Material supplied:
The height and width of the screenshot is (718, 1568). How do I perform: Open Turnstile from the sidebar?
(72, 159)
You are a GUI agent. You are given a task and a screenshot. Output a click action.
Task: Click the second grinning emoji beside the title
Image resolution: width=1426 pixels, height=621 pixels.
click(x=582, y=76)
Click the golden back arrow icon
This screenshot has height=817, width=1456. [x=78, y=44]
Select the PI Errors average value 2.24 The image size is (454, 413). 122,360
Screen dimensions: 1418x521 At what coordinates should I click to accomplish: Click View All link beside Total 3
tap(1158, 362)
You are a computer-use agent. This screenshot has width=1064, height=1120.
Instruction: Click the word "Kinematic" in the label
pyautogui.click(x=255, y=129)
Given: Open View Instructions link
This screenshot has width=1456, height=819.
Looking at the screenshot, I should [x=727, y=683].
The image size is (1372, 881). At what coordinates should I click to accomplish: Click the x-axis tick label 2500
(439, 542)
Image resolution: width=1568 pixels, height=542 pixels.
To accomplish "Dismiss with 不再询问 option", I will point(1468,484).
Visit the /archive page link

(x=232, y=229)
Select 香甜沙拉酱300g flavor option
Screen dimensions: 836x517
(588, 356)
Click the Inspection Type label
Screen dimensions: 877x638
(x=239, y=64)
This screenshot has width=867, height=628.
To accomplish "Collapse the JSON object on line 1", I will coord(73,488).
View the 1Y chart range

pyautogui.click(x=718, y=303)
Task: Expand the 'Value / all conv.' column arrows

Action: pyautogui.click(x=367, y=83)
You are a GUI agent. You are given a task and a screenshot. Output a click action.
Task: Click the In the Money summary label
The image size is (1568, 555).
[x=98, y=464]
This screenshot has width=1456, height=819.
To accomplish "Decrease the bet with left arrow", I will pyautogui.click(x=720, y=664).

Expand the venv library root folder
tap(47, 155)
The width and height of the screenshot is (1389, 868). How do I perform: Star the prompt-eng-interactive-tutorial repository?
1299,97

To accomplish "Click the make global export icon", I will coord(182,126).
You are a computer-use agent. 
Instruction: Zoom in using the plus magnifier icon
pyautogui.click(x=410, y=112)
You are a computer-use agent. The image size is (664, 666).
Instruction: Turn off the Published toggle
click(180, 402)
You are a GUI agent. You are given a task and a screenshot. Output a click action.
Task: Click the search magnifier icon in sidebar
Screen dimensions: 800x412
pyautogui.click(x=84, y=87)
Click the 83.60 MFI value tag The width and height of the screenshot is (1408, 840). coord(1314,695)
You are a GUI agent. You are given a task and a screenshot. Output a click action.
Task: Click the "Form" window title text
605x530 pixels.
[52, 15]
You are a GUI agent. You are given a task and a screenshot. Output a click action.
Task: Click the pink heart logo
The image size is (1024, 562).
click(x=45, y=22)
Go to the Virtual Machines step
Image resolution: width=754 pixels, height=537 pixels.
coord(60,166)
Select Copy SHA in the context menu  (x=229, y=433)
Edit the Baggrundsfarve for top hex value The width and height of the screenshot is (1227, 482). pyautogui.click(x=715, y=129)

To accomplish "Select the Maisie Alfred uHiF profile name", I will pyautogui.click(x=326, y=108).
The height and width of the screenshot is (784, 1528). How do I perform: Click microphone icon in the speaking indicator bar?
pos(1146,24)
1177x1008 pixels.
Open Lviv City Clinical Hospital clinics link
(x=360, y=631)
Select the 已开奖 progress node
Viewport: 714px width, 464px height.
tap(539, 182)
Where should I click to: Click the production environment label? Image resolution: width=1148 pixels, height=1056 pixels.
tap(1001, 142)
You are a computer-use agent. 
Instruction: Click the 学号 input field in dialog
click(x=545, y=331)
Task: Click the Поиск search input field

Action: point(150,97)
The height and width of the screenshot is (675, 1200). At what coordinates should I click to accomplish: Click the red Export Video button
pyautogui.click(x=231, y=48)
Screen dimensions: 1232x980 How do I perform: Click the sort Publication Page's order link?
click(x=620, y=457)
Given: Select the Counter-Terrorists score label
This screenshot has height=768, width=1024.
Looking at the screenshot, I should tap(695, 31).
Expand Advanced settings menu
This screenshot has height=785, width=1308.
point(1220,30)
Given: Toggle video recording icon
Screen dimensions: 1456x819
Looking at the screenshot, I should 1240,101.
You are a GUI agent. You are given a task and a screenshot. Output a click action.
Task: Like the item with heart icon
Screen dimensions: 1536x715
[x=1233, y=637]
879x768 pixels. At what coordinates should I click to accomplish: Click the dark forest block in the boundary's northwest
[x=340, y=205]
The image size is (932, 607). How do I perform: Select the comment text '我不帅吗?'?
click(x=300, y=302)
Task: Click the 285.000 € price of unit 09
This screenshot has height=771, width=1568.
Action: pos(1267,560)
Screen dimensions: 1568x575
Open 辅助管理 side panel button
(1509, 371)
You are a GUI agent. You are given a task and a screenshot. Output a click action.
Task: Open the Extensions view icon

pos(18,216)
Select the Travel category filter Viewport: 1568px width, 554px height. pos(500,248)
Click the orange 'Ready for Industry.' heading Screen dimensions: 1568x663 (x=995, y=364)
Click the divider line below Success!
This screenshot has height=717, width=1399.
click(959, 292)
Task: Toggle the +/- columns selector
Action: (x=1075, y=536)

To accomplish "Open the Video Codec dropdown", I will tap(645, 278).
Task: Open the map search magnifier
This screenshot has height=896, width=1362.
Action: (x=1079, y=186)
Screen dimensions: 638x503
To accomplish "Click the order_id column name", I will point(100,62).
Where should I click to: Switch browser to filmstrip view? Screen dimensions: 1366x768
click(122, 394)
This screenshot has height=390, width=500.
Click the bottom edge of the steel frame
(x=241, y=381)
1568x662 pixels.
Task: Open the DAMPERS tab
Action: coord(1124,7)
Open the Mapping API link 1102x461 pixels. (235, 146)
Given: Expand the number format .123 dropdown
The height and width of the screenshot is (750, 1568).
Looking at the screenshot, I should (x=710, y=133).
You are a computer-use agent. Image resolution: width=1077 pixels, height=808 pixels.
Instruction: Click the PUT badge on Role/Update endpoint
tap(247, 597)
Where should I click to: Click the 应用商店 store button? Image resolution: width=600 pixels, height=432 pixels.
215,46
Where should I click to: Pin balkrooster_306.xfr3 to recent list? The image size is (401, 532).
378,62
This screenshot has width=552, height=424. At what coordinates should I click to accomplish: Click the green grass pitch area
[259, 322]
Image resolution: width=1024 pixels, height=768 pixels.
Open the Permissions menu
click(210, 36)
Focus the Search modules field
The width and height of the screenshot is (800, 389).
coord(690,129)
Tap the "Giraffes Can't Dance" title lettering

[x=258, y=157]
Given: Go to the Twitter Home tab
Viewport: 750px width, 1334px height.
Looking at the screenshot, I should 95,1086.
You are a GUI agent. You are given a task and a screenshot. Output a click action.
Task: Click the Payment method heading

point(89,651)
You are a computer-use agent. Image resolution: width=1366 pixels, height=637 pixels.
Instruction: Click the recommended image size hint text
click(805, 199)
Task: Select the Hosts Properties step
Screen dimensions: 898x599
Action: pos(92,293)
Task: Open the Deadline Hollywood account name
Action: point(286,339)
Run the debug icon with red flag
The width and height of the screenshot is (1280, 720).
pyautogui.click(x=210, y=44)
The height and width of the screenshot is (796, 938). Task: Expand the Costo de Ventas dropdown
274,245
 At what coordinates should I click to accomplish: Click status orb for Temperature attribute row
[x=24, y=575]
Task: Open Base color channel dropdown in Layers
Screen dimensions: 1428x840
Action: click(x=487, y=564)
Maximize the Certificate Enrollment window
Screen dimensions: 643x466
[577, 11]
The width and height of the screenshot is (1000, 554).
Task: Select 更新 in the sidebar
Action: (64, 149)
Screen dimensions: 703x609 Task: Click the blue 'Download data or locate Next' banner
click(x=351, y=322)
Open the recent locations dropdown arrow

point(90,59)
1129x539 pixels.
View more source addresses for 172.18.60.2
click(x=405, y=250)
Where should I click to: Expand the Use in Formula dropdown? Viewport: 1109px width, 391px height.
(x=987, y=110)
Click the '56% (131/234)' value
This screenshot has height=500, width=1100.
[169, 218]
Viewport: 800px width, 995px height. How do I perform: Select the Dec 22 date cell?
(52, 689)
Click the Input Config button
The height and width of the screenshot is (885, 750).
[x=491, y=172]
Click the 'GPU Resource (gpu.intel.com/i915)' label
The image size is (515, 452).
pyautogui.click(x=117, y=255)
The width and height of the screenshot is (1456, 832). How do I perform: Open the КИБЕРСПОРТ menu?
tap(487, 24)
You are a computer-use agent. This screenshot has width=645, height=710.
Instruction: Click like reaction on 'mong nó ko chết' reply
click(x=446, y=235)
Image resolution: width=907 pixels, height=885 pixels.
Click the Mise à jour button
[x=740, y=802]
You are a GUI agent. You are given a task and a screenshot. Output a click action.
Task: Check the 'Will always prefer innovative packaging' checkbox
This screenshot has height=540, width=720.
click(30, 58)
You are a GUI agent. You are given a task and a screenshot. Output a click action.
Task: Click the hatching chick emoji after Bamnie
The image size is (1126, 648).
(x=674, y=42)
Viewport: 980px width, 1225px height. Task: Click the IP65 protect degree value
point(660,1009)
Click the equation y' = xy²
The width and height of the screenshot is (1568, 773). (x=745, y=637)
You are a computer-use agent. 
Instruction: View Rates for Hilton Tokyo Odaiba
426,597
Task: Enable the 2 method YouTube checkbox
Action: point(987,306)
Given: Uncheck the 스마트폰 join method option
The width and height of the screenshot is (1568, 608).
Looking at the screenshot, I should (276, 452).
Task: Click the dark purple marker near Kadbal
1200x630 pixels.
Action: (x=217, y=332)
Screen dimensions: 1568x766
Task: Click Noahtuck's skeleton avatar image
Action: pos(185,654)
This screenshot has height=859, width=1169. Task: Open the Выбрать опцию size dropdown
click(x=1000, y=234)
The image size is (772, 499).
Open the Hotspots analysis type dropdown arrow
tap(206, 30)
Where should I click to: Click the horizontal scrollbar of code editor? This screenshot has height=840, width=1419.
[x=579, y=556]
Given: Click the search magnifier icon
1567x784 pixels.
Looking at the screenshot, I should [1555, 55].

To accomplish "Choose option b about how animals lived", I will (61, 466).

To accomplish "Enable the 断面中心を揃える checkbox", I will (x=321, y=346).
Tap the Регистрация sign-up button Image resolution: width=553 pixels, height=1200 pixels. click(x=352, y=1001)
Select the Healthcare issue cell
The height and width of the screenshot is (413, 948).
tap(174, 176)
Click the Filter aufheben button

Exercise brief: Pick out each line in the records above that contains the word "computer" and copy those lines in full.

Exercise answer:
You are a computer-use agent. This screenshot has width=1064, height=1120.
You are a computer-use agent. 
You are a computer-use agent. The image size is (664, 666).
You are a computer-use agent. 
You are a computer-use agent. Image resolution: width=1077 pixels, height=808 pixels.
You are a computer-use agent. Image resolution: width=1366 pixels, height=637 pixels.
You are a computer-use agent. This screenshot has width=645, height=710.
You are a computer-use agent. 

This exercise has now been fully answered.